A study by Carnegie’s Yanhao Lin and Michael Walter demonstrates that a key mineral called stishovite is capable of storing and transporting large amounts of water even under the extreme conditions found in Earth’s lower mantle.
This is significant because it shows that substantial amounts of water could be present farther into the mantle than previously thought, indicating that a whole-mantle water cycle could exist.
“To get down into the mantle, water must be incorporated into minerals on the surface and then be stably maintained in those structures under conditions found deep inside the planet,” said lead author Lin.
We already know that substantial amounts of water can be stored in silicate minerals in the Earth’s upper mantle but the team examined stishovite and water under simulated conditions like those found deep in the lower mantle.
“Stishovite is a silica based mineral and major component of oceanic crust.” explained Mao, one of Lin’s colleagues. “In plate tectonics, there are areas called subduction zones where an oceanic plate slides beneath a continental plate, sinking from the Earth’s surface into its depths. When this happens, stishovite is transported into the mantle.”

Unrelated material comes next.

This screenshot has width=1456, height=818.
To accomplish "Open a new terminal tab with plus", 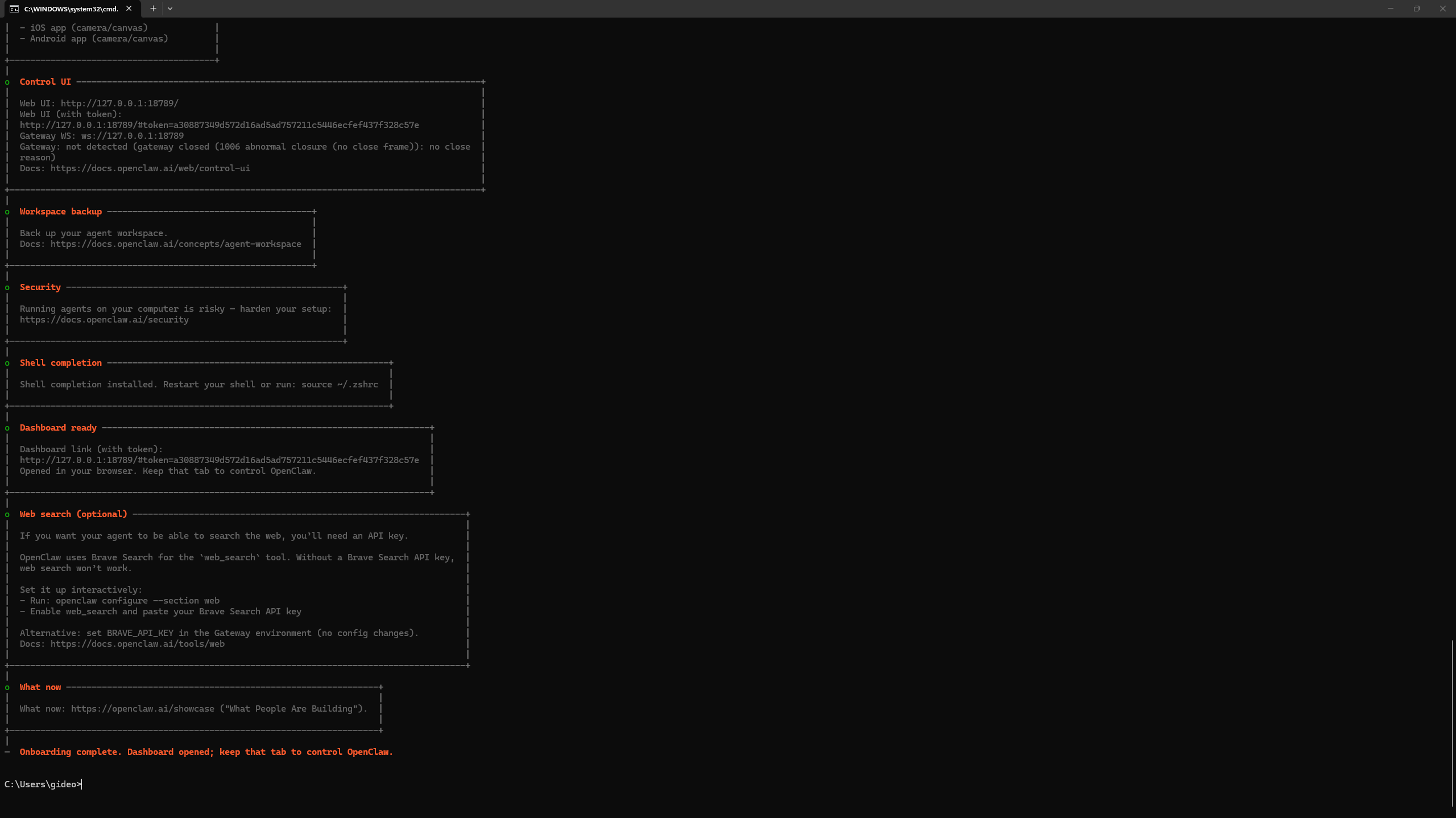I will pos(153,9).
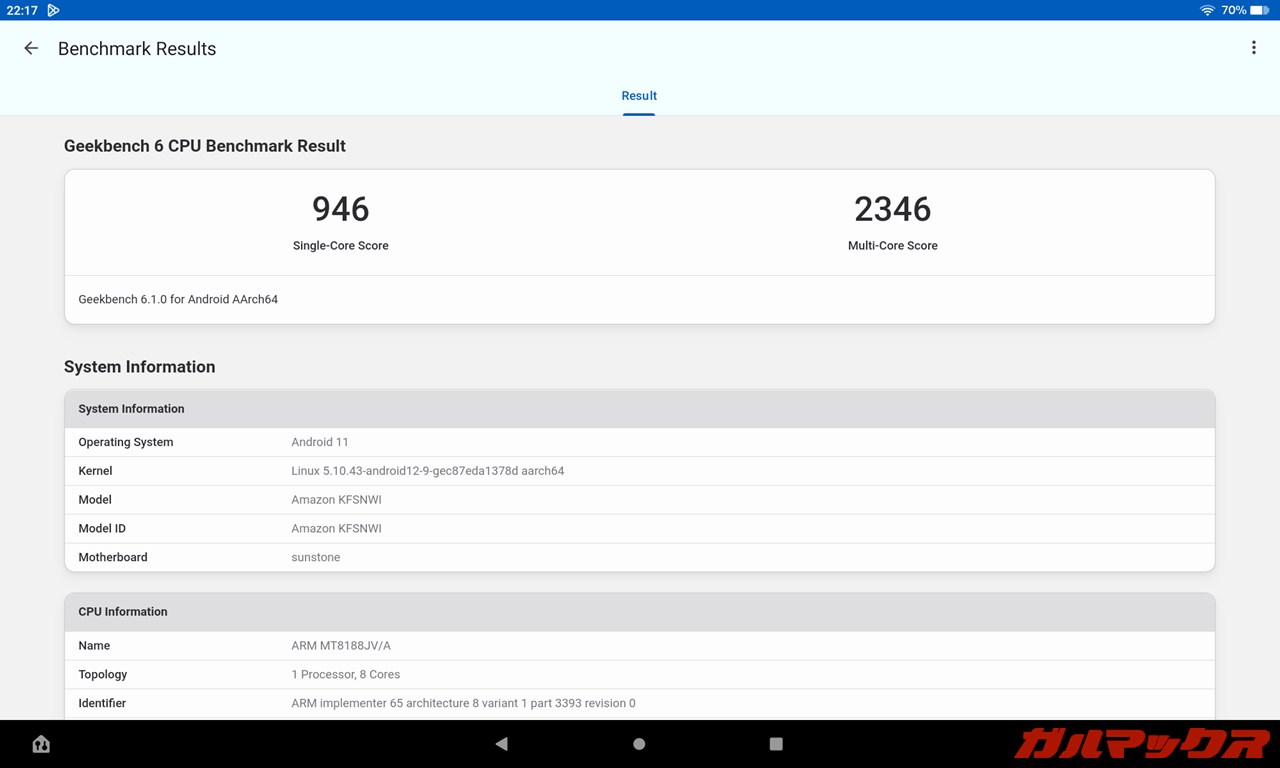Tap the Geekbench 6.1.0 version text

click(x=178, y=299)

The study subjected samples of stishovite with water to extreme pressures and heat and found that the mineral can accommodate large amounts of water under these conditions.
“If water can be stored in minerals at lower mantle pressures and temperatures, it could indicate that there is a global water cycle occurring on very long geologic time scales,” said Walter. “This could alter our understanding of how deep planetary interiors may influence or control the water content at the surface.”